Stored data
******

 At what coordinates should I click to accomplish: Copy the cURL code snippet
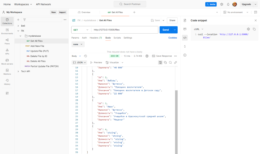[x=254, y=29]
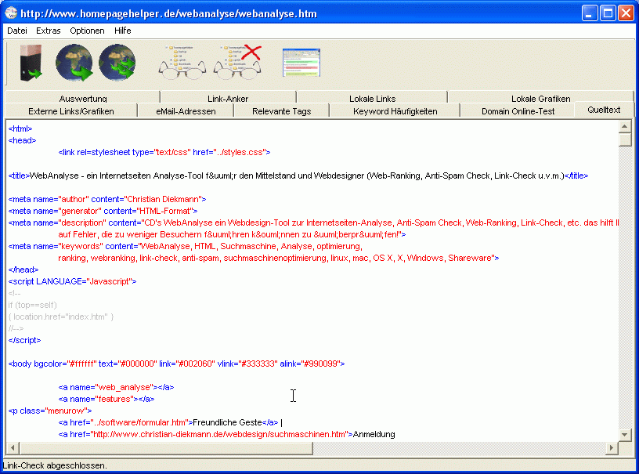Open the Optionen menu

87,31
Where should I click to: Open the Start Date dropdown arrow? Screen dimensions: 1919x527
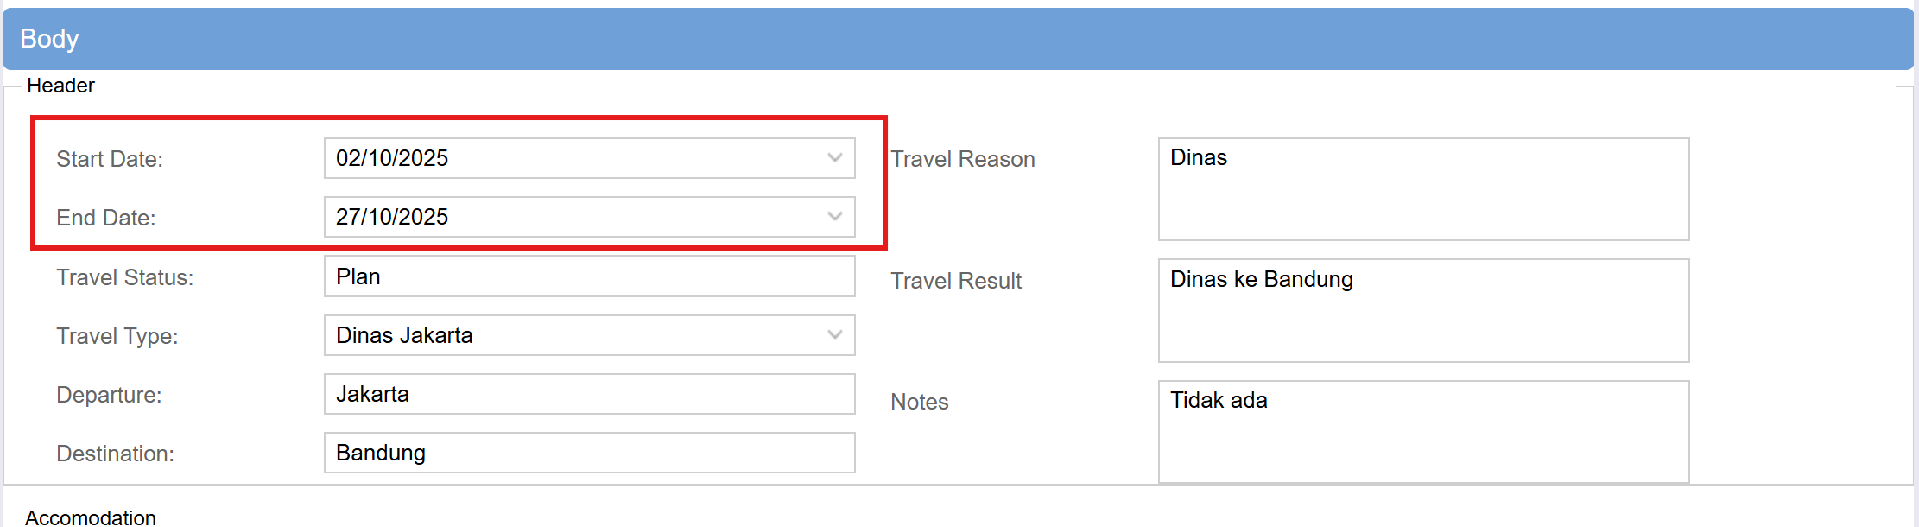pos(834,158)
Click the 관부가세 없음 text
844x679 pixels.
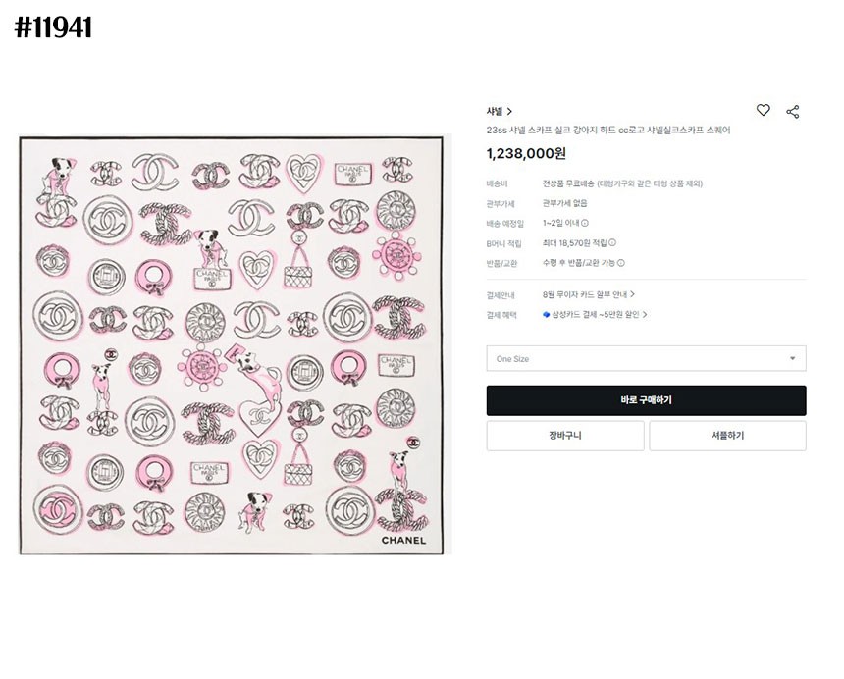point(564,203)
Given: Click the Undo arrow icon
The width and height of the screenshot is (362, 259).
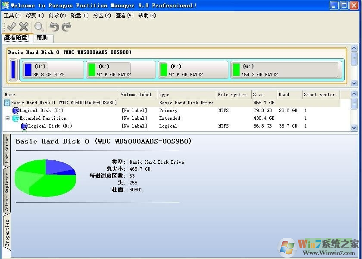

******

- **Goal of the exercise**
Up to and including the line containing "Click the 관부가세 없음 text", repeat every line from the start of the data, but none of the pictures.

- **Task output**
 At what coordinates should I click to accomplish: Copy the cURL code snippet
[x=254, y=29]
Open the Optionen menu

87,31
Where should I click to: Open the Start Date dropdown arrow? Screen dimensions: 1919x527
pos(834,158)
Click the 관부가세 없음 text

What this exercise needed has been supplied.